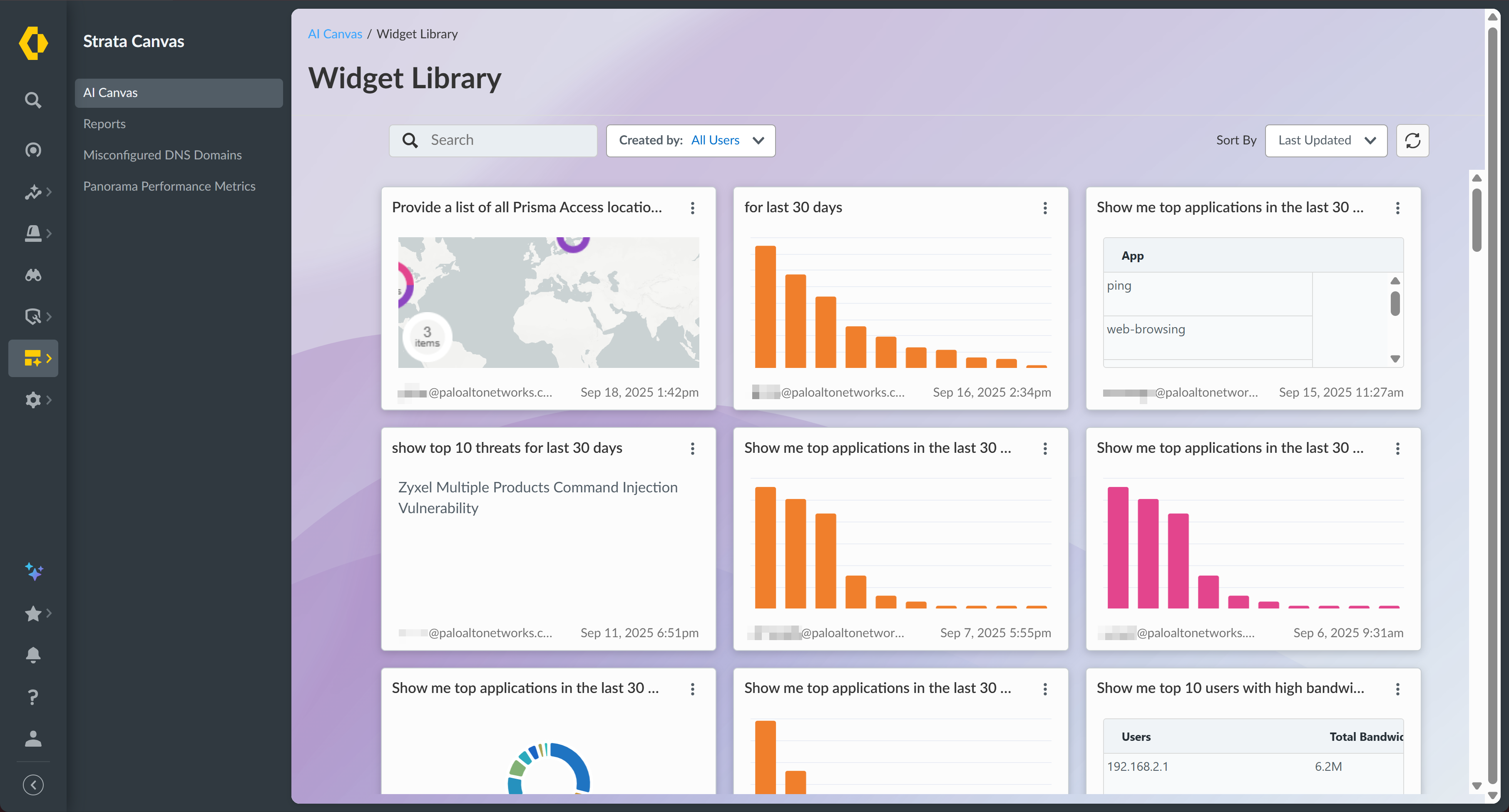Screen dimensions: 1509x812
Task: Collapse the sidebar with the arrow circle icon
Action: pyautogui.click(x=33, y=785)
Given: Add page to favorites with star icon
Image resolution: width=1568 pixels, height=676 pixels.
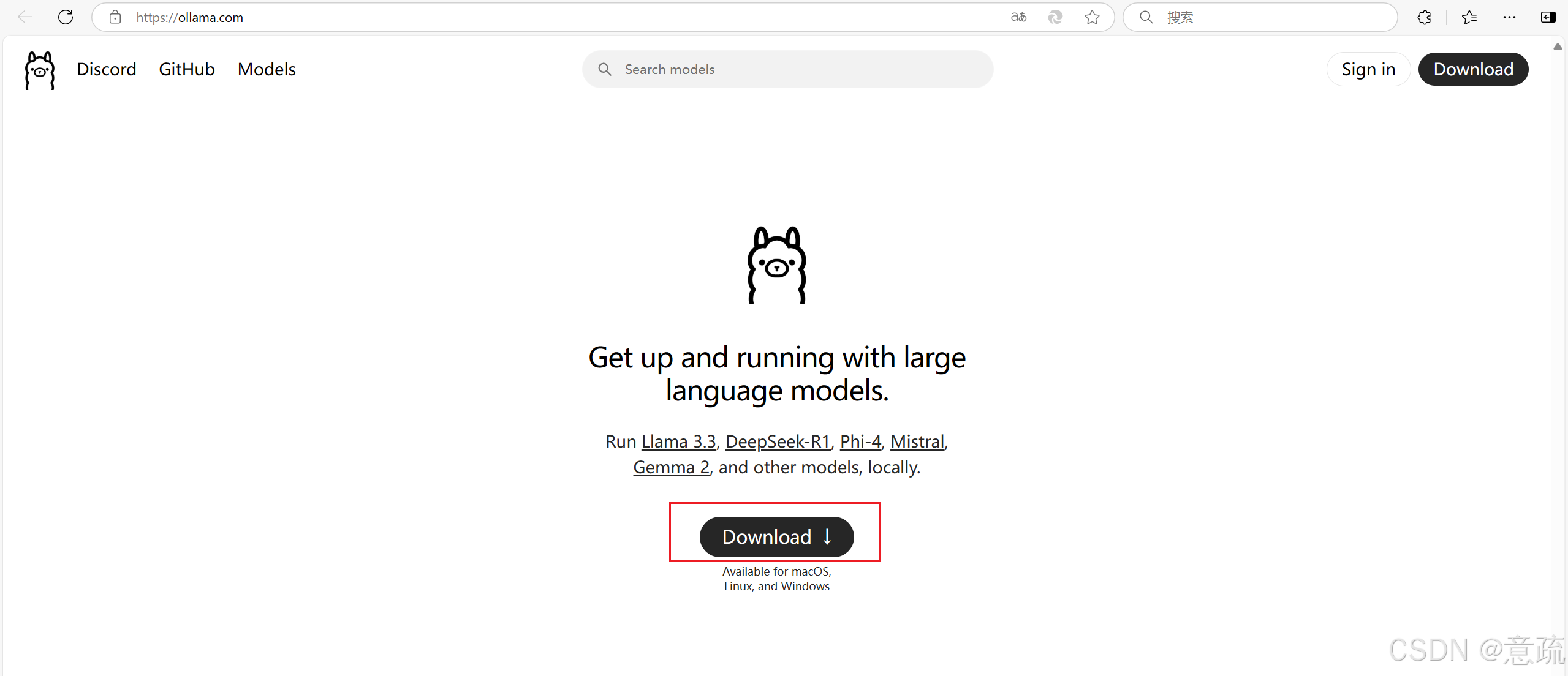Looking at the screenshot, I should [x=1092, y=17].
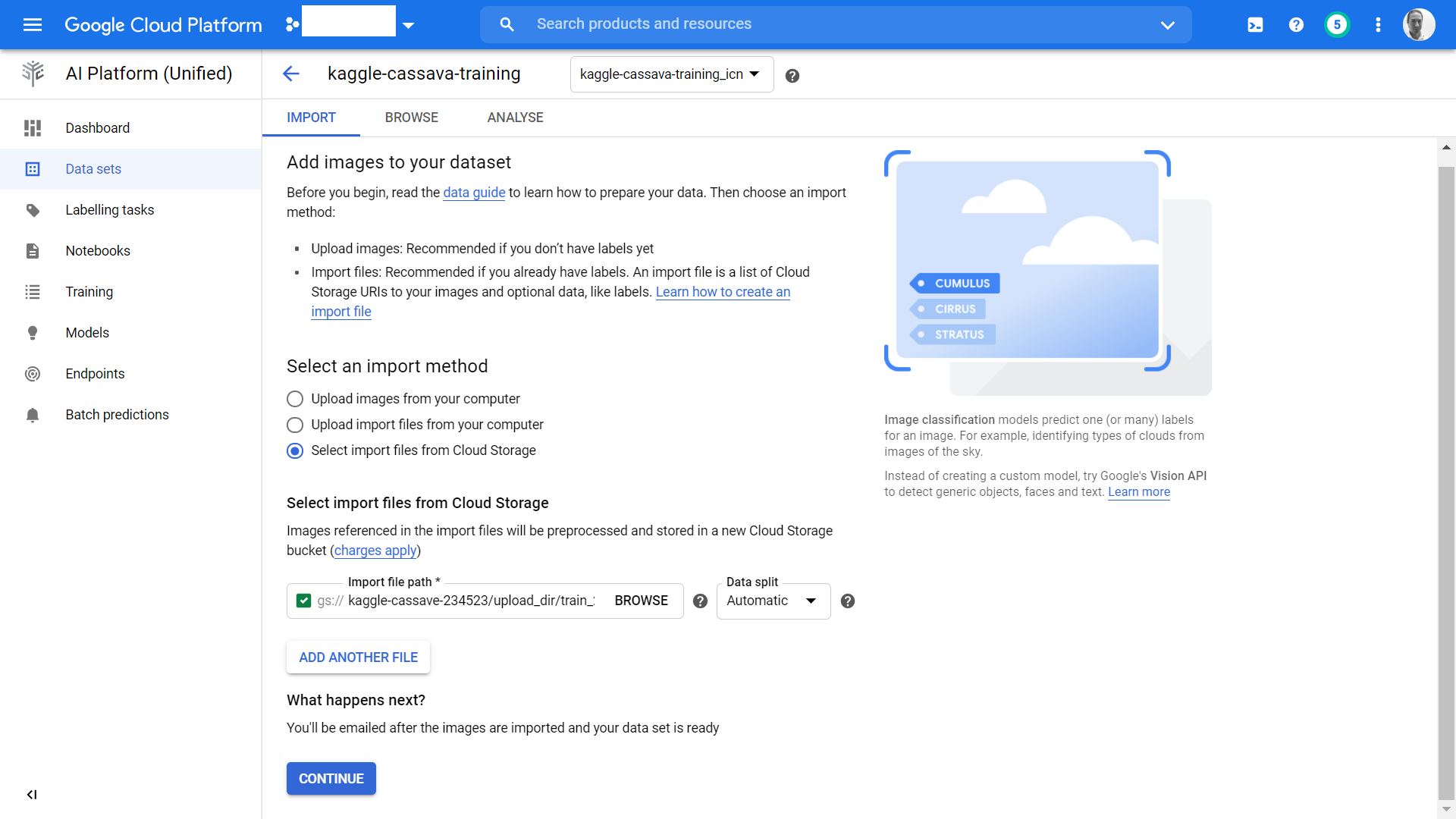Click help icon next to Data split
The width and height of the screenshot is (1456, 819).
point(848,601)
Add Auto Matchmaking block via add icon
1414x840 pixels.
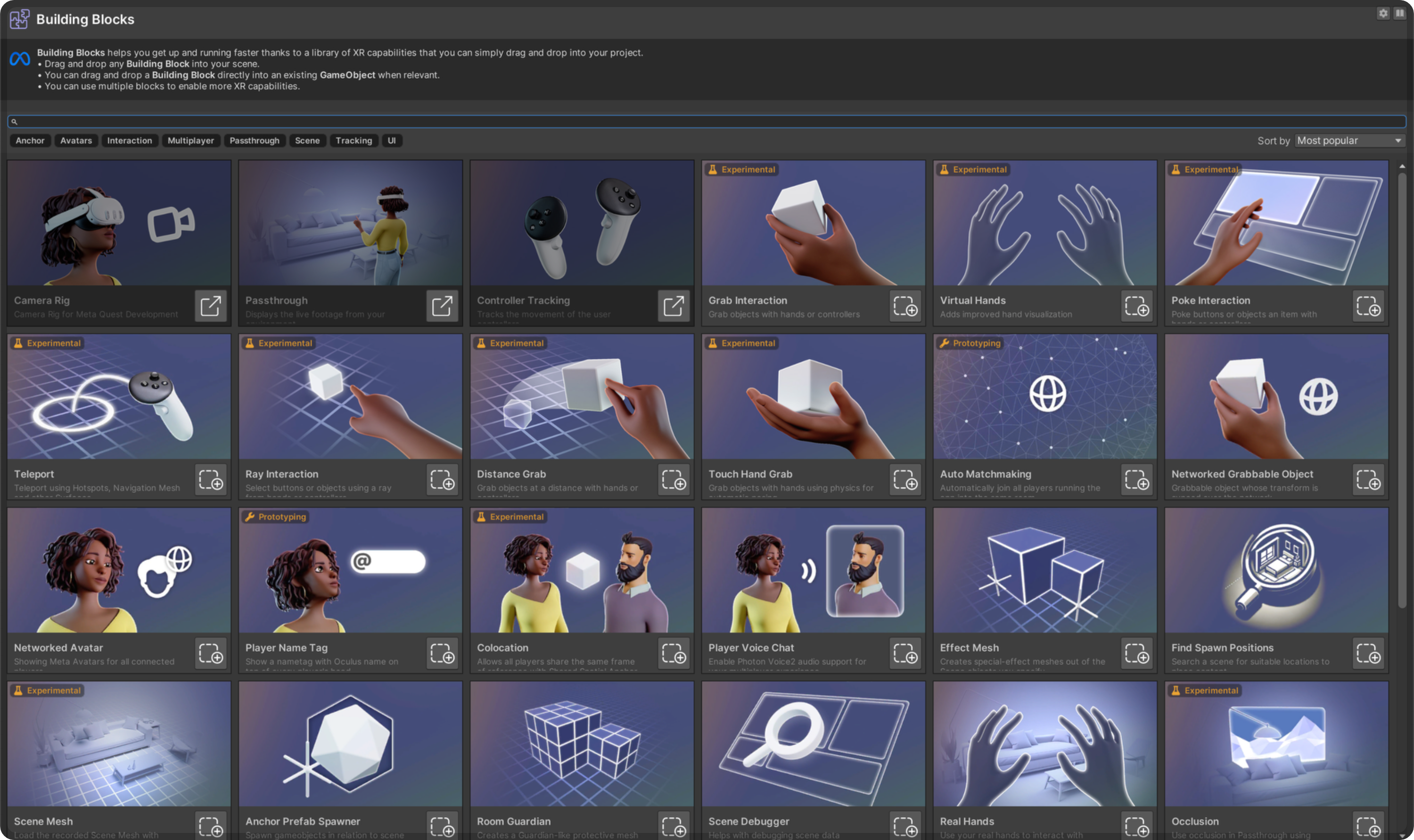1136,480
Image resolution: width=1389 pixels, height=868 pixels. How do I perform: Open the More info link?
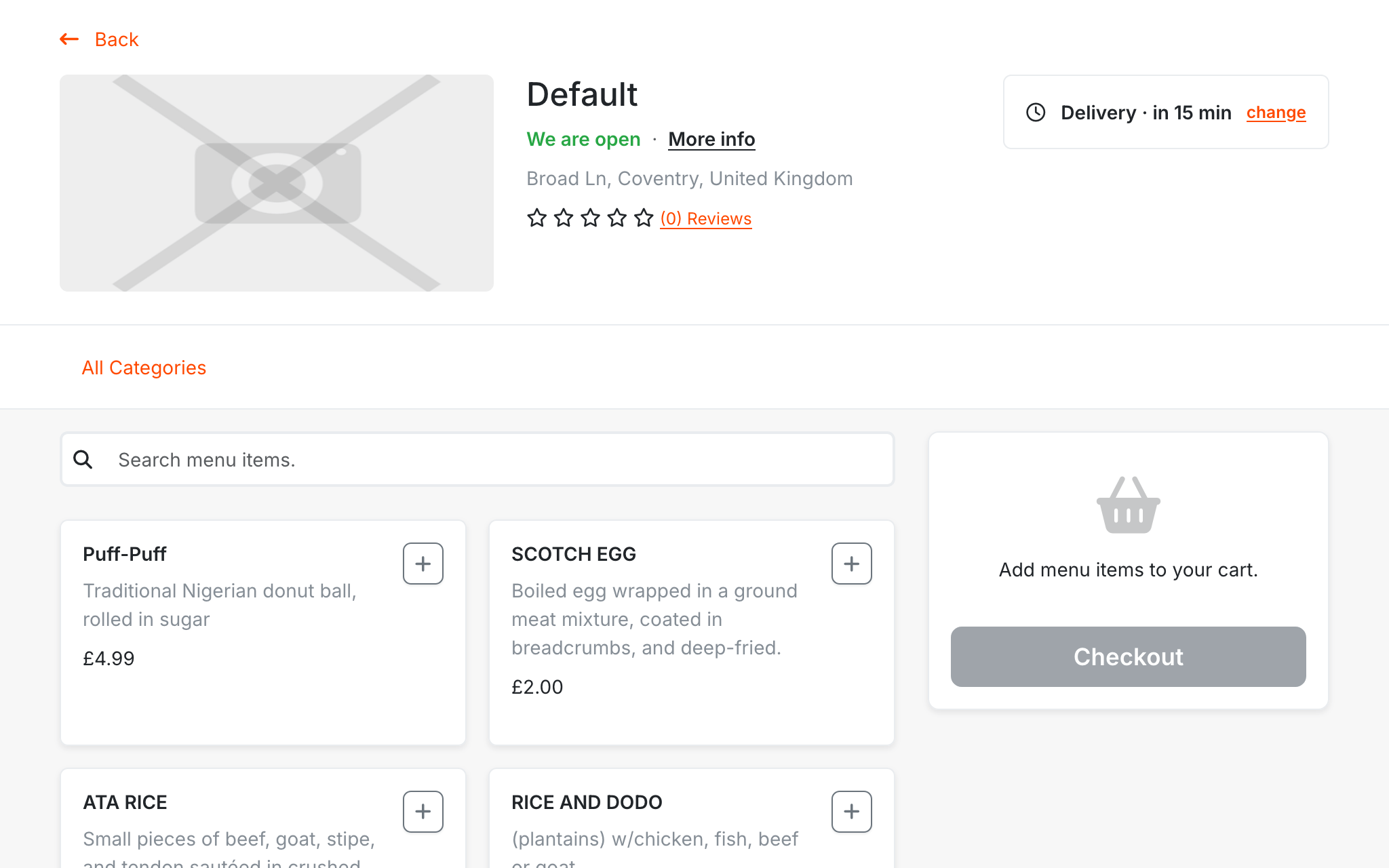click(x=711, y=139)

◆ **Assignment**: No pictures belong in the output. It should reproduce exactly the lines from the one containing "Add Auto Matchmaking block via add icon" through the end of the data, both ends included.

◆ **Your solution**:
Add Auto Matchmaking block via add icon
1414x840 pixels.
1136,480
Image resolution: width=1389 pixels, height=868 pixels. How do I perform: Open the More info link?
click(x=711, y=139)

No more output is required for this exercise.